Resume the reflection below on the Gospel storm and trust in God, picking up right after its final sentence.

Passage to read.
* * *

We too can be in awe of this reality.  God the Almighty, Creator of all, brought each of us into being and knows each of us by name.  There is something humbling about that.  The forces of nature remind us of our tiny place in an immense universe, yet God placed us here, loves us beyond measure, and knows us intimately.  Through the suffering of Christ, we may have eternal life. As St. Paul says in the second reading, “So whoever is in Christ is a new creation: the old things have passed away; behold, new things have come.” (2 Cor 5:17)

I love this Gospel because it seems to be an allegory for us all. Throughout our lives, Jesus invites us, like the Apostles, to “cross to the other side.”  We do not know what may be ahead. We may not be fishermen, but we have our chosen vocations and specialties. We may know the waters of our professions, our politics, and our families.  We may feel prepared and in control, yet storms arise that can bring us to our knees. We may humbly recognize that we do not have dominion over all.  This revelation may lead some to fear and despair.   Do we realize that Jesus is in our boat?   We are not alone.  Do we persevere in prayer, trusting that God hears us, loves us, and is in control?  Do we trust in God’s will?  Are we living what we profess to believe?  Some storms may be God’s way of challenging us to assess our priorities and our relationship to Him. 

I remember a time in my life when I was entering a storm.  My mother, who was advanced in age, came down with a fever and shortness of breath, and she was hospitalized for evaluation.  I recall standing in a hospital corridor when a resident emerged from an examining room and briefed me on my mother’s condition.  My mother was in respiratory failure and was far more ill than we had recognized.  The doctor was preparing me for what may occur.  As we spoke, I felt like a weight had fallen on my shoulders.  What was to come?  While I was deep in thought, I turned to see a Catholic priest approaching me.  He introduced himself as one of the hospital chaplains.  He simply said that he had observed my conversation with the doctor, and he sensed that I had received bad news. I confirmed that his assessment was quite accurate.  I identified myself as a Catholic and asked for his prayers.  He assured me of his prayers and support for my mom and our family.  I remember that he advised me to trust – in the medical staff, in my family, and most especially, in God.  He assured me that I would not be alone in what was to come.  His words were so comforting at that moment and in the coming weeks.   My chaplain was ever-present, visiting my mom and anointing her before she passed away.  I really feel that God had intervened in this storm through the ministry of this dedicated chaplain.

* * *

Supplied information.
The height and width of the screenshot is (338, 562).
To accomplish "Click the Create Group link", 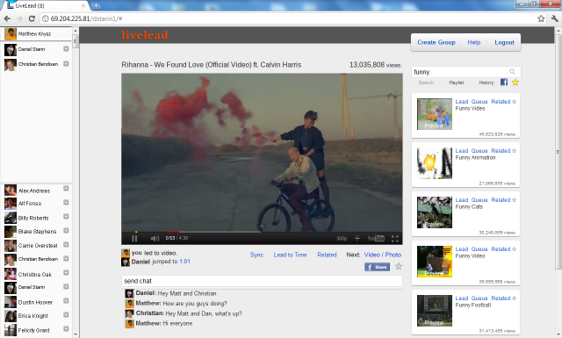I will coord(436,42).
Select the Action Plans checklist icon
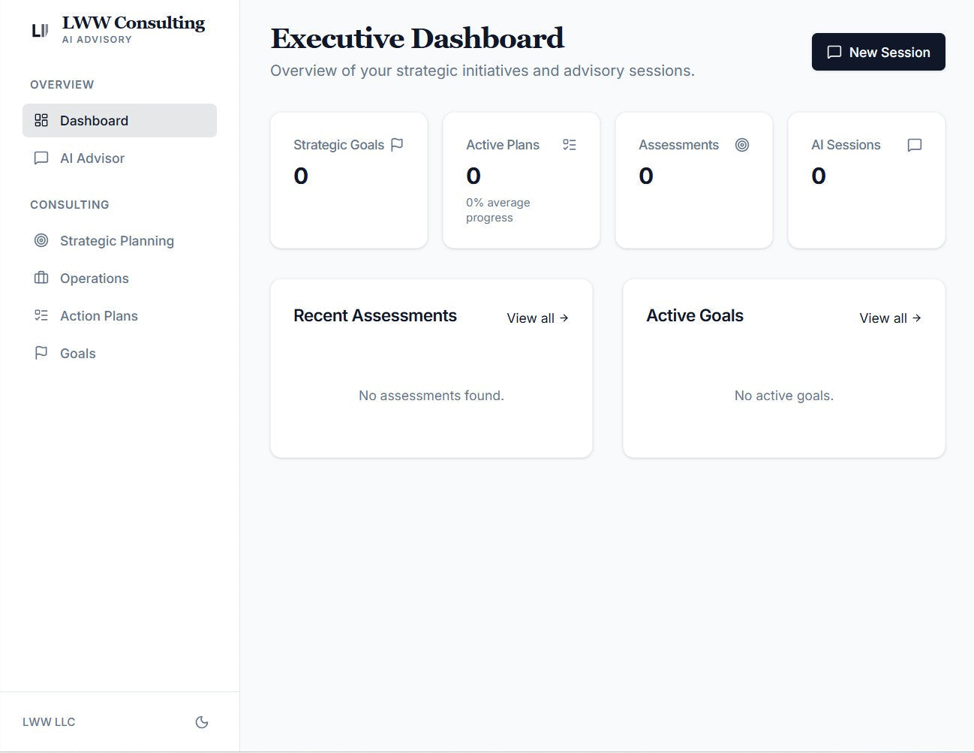 [x=41, y=315]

* * *

Result below.
What a comfort it is to ponder that God who created the universe with its majesty, beauty, and force is also the God who created each of us.  He calls us by name and wants us to trust in His provision.  Storms will arise in our lives, but we must remember that God loves us and is all powerful. Sometimes He calms the storm.  Other times, He sustains us as we encounter and deal with the storm around us and within us.

The true test of faith is ultimately how we respond to the storm.  Do we take on our challenges as if we alone control our fate?  Do we despair, convinced that we are powerless and at the mercy of others?  Either of the above will lead us to a negative outcome.  In times of trial, I believe that Jesus is calling us to a deep trust that God is in our midst always.    As St. Paul says, “Have no anxiety at all, but in everything, by prayer and petition, with thanksgiving, make your requests known to God. Then the peace of God that surpasses all understanding will guard your hearts and minds in Christ Jesus.” (Phillippians, 4: 6-7).

God is in our midst always, in the darkness and in the light.  He is in the storm and in the calm.  We are called to trust when we must cross to the other side.

Have you ever faced a storm that tested your faith?  Did you recognize God’s presence in the storm?